Campbell endured his first poor game of the season even though he passed for 344 yards. Campbell, who has been efficient, threw two terrible interceptions. An interception in the second quarter in the end zone by New England safety Patrick Chung was the turning point of the game. Campbell threw the ball right at Chung.
“I don’t make those kind of mistakes,” Campbell said. “As soon as a I threw it, I said, ‘Oh shoot, I hope he drops it.'”
It wasn’t dropped. However, Oakland did drop an opportunity to show the Patriots and the rest of the conference it is ready to make a serious run at the playoffs for the first time in nine years. Oakland came roaring into this game off the glow of a tremendous win over the New York Jets last week at home.
The Raiders were opportunistic and authoritative in that game. They dictated the game. That never happened Sunday.
Oakland knows it has shoring up to do.
The mood in the Oakland locker room after Sunday’s game was as it should have been. It was quiet, but there was not an air of despair. The Raiders know they were outplayed Sunday and they know their mistakes were too plentiful. But they aren’t packing in it because of a loss on October 2.
“One game doesn’t change a season, but we do need to play better,” said Oakland defensive end Richard Seymour, who was clearly fired up to play the team that traded him two years ago. Seymour committed two 15-yard penalties on the Raiders’ first defensive drive. He added another 5-yard penalty later.
“They outplayed us. We couldn’t make enough plays. But we can fix those things,” Seymour said.
Oakland’s most urgent issue to address is the defense. There are talented players on this unit, however, it continues to get gutted in both the run and passing game. If Oakland’s stellar defensive line doesn’t harass the quarterback, the Raiders’ defense fails. Brady was sacked just once and he was hit just four times Sunday.

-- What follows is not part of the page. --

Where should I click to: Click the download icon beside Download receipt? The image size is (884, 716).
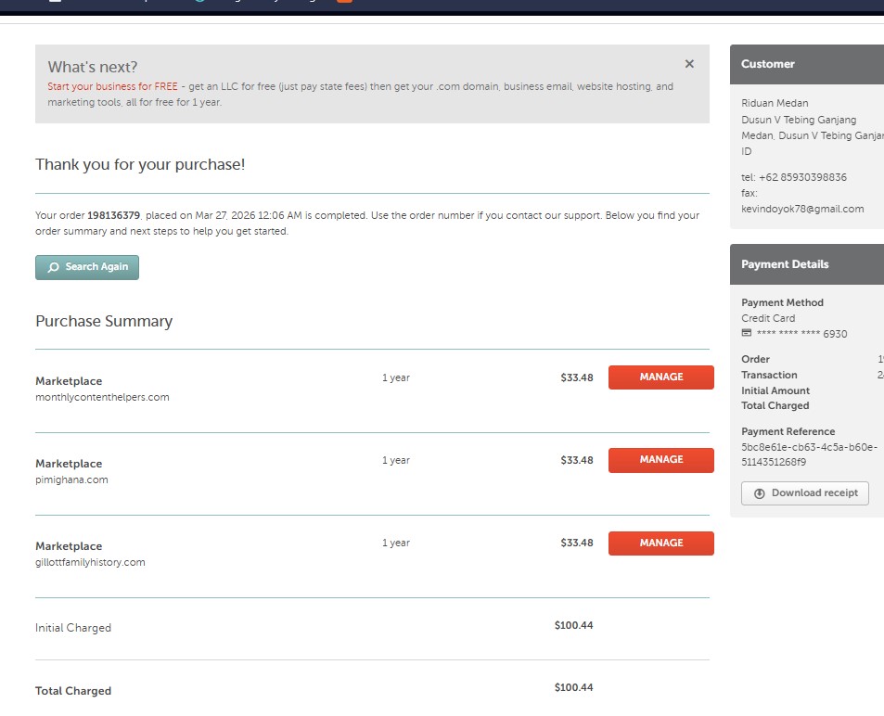coord(759,493)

New England kept Oakland off balance because it passed and ran the ball so well. According to ESPN Stats & Information, the Patriots ran for 174 yards on 21 carries (an average of 8.3 yards per carry) when the Raiders played seven or fewer defenders in the box. The Raiders entered the game allowing 6.6 yards per carry in those situations, which led the league.
Cary Edmondson/US PresswireJason Campbell had his worst game of the season in a loss to the New England Patriots.

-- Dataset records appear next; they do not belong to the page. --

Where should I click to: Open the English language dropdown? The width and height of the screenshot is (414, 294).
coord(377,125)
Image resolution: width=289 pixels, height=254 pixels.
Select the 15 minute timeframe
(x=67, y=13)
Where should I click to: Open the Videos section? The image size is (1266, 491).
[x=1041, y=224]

Oakland was no better against the pass. They had no answer for Welker. This secondary has been picked on all season. Opponents -- beginning at potent Houston next week -- will continue to peck away Oakland’s secondary until the Raiders prove they can make stops defensively.
Jackson and defensive coordinator Chuck Bresnahan have a lot of work to do, or the Raiders will simply have to outscore opponents all season.

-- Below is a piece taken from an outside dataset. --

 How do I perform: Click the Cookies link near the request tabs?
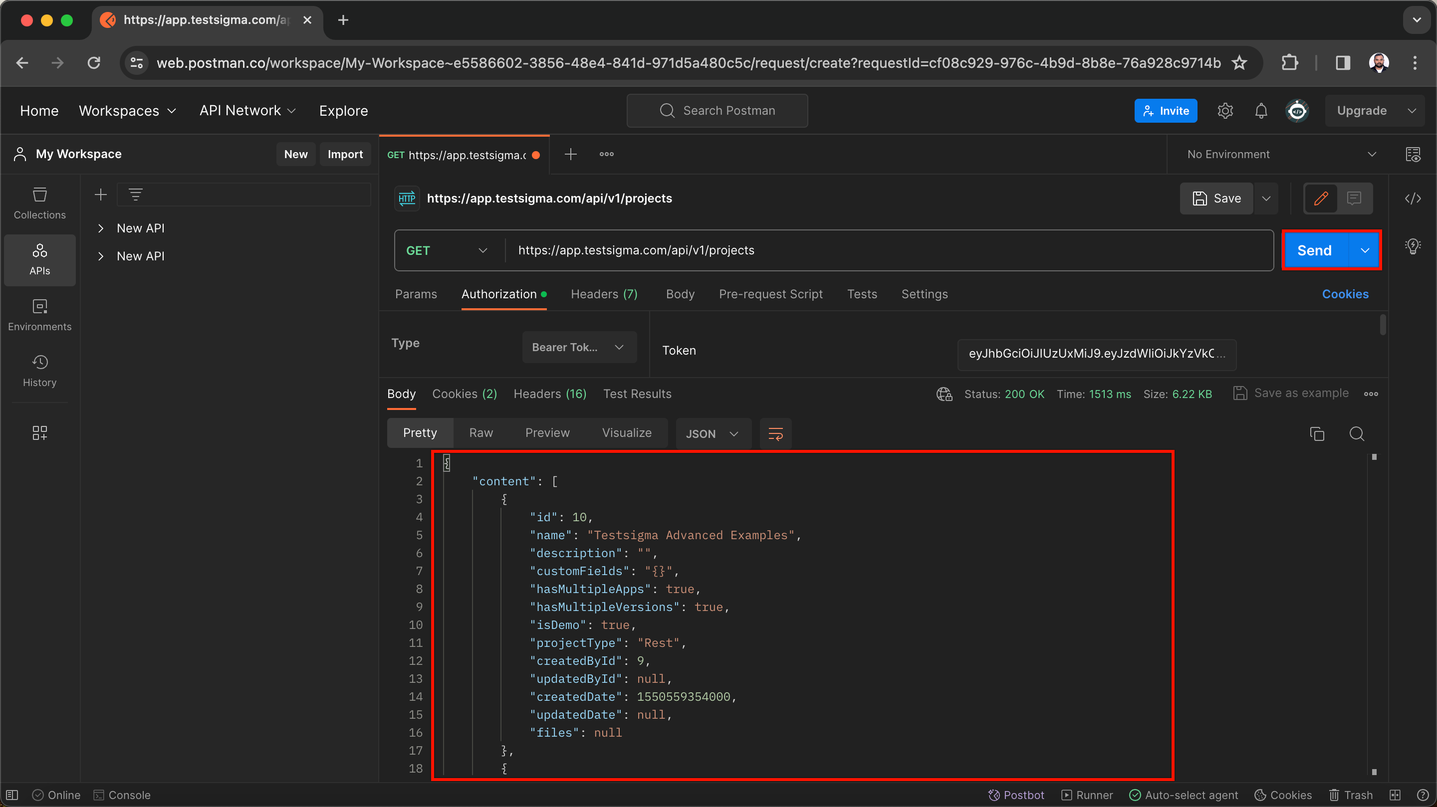[x=1344, y=294]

Campbell wasn’t up to that task Sunday. Once the Patriots started taking control in the third quarter, it was evident the Raiders couldn’t keep up. According to ESPN Stats & Information, Oakland sputtered deep in New England territory. Campbell completed just 54.5 percent of his passes inside the Patriots’ 35-yard line. He completed 67.9 percent of those passes outside New England’s 35.
“We’ll learn from this game,” Campbell said. “That’s the good thing.”
This game will provide plenty of coaching points for Jackson and his staff this week. These Raiders now know what they can’t get away with against the NFL’s elite teams.